The issue was discussed in relation to inpatient/day case action plan targets.
Also in relation to the action plan, the NTPF advised that it remained on target to treat 20,000 patients.
However, the provision of additional procedures under the plan “will be more of a challenge”, according to the minutes.
The HSE also advised that further engagement was needed between the Department, HSE, and NTPF to identify a long-term sustainable funding model for the proposed cataract unit in Nenagh General Hospital.
The unit subsequently opened in November 2018, but was initially operational for only one day a week.
This has increased to four days a week, it is understood.

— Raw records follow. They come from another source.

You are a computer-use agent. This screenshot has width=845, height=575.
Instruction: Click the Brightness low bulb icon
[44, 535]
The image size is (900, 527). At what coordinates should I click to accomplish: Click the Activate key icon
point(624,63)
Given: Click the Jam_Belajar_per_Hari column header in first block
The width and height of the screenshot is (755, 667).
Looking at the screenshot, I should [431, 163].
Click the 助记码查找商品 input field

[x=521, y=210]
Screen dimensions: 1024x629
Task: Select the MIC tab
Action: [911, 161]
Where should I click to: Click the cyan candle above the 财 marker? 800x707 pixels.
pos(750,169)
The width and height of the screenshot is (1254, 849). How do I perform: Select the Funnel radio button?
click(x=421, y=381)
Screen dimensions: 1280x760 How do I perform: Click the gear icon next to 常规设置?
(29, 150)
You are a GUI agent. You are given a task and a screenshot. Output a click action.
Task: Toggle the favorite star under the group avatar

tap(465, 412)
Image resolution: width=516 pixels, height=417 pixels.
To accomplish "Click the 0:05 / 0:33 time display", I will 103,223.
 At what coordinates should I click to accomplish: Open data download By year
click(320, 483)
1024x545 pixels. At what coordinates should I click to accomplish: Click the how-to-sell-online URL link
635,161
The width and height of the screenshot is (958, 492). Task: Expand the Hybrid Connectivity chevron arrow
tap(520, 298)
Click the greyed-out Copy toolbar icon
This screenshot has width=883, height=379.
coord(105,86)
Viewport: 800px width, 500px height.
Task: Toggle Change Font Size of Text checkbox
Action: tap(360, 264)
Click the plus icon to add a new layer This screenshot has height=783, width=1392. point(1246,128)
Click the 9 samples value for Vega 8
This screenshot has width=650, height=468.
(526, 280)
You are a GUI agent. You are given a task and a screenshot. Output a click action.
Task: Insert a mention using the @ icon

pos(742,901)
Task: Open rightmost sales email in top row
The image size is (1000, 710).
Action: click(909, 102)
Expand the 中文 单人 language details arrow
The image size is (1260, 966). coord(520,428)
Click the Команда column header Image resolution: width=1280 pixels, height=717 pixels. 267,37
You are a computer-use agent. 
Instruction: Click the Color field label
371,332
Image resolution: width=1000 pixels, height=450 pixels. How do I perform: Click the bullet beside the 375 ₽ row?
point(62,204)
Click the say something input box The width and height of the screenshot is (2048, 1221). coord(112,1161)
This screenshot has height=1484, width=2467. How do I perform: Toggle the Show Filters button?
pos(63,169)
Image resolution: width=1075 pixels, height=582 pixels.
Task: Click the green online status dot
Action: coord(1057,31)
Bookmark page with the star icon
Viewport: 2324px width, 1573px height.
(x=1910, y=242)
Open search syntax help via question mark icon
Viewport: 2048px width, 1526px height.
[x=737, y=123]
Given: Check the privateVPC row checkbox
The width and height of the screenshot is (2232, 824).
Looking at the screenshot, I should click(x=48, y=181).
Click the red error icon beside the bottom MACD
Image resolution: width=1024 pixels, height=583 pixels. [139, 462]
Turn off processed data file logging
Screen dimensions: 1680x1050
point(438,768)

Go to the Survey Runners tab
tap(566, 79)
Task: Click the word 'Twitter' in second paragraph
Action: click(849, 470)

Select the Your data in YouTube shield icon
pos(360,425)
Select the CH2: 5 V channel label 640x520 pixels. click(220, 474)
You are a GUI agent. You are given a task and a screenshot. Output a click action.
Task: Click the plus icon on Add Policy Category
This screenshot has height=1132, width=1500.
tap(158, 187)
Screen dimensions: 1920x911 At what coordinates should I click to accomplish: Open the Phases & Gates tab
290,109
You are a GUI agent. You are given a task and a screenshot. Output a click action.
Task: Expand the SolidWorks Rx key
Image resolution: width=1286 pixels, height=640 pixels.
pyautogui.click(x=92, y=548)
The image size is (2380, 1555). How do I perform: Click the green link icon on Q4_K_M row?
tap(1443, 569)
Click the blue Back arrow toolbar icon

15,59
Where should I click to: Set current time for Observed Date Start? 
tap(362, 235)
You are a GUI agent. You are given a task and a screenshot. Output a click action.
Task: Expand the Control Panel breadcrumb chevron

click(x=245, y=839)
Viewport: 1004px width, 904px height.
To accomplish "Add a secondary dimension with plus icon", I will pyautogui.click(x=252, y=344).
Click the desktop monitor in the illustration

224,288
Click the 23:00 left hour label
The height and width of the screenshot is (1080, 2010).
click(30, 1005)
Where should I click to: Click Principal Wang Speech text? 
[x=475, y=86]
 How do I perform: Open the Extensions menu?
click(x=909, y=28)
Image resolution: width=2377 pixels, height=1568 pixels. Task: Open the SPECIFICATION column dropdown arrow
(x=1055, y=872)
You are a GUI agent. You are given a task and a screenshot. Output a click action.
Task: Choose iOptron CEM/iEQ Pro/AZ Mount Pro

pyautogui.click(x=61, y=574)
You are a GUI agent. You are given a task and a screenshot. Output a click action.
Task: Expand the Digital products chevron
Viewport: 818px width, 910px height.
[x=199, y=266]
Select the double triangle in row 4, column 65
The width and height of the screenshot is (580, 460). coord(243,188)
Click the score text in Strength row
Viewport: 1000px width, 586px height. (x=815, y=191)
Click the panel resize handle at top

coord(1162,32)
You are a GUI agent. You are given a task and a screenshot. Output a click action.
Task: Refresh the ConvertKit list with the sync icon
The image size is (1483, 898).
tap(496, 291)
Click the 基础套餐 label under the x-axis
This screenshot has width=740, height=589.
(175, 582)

Also discussed at the meeting were the arrangements for a dynamic purchasing system (DPS) to be put in place by the HSE.
“Mini-tenders will issue shortly with the aim of drawing up a framework for hospitals to invite proposals to have external providers use latent capacity in public hospitals,” according to the minutes.
The HSE went to tender for the DPS at the beginning of this year.
It is anticipated that a broad range of services may be required under this DPS across multiple clinical specialties and diagnostic services.